**STUDY MATERIAL**
☆ ☆ ☆

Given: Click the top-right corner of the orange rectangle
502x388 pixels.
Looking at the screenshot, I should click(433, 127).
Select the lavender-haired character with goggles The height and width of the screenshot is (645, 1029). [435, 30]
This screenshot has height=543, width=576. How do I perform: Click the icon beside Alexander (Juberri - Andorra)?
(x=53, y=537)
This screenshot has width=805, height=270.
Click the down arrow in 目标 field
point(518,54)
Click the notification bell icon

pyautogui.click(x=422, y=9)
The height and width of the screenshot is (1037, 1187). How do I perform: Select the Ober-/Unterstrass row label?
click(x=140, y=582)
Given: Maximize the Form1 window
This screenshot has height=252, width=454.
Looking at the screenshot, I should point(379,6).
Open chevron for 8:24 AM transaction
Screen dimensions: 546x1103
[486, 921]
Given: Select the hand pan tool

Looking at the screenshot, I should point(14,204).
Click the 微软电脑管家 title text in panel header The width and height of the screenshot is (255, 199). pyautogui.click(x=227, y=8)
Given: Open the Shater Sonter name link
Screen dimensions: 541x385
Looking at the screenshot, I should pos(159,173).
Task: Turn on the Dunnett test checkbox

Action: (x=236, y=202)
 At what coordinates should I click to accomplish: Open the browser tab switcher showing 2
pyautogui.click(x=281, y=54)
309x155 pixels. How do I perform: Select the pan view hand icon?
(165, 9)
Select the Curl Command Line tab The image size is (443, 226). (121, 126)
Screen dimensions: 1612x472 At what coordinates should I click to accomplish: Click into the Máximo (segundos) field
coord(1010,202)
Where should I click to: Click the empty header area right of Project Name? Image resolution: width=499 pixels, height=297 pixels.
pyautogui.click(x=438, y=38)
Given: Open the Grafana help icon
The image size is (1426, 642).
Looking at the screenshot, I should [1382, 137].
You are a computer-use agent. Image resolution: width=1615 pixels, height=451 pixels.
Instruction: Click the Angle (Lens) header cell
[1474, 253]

☆ ☆ ☆

**WORK INSTRUCTION**
Write down again, exactly as given, only the lines above that fall from the line with "Given: Open the Shater Sonter name link" to the line with "Select the Curl", inclusive.

**RESPONSE TO THIS TASK**
Given: Open the Shater Sonter name link
Screen dimensions: 541x385
Looking at the screenshot, I should pos(159,173).
Task: Turn on the Dunnett test checkbox

Action: (x=236, y=202)
 At what coordinates should I click to accomplish: Open the browser tab switcher showing 2
pyautogui.click(x=281, y=54)
309x155 pixels. How do I perform: Select the pan view hand icon?
(165, 9)
Select the Curl Command Line tab The image size is (443, 226). (121, 126)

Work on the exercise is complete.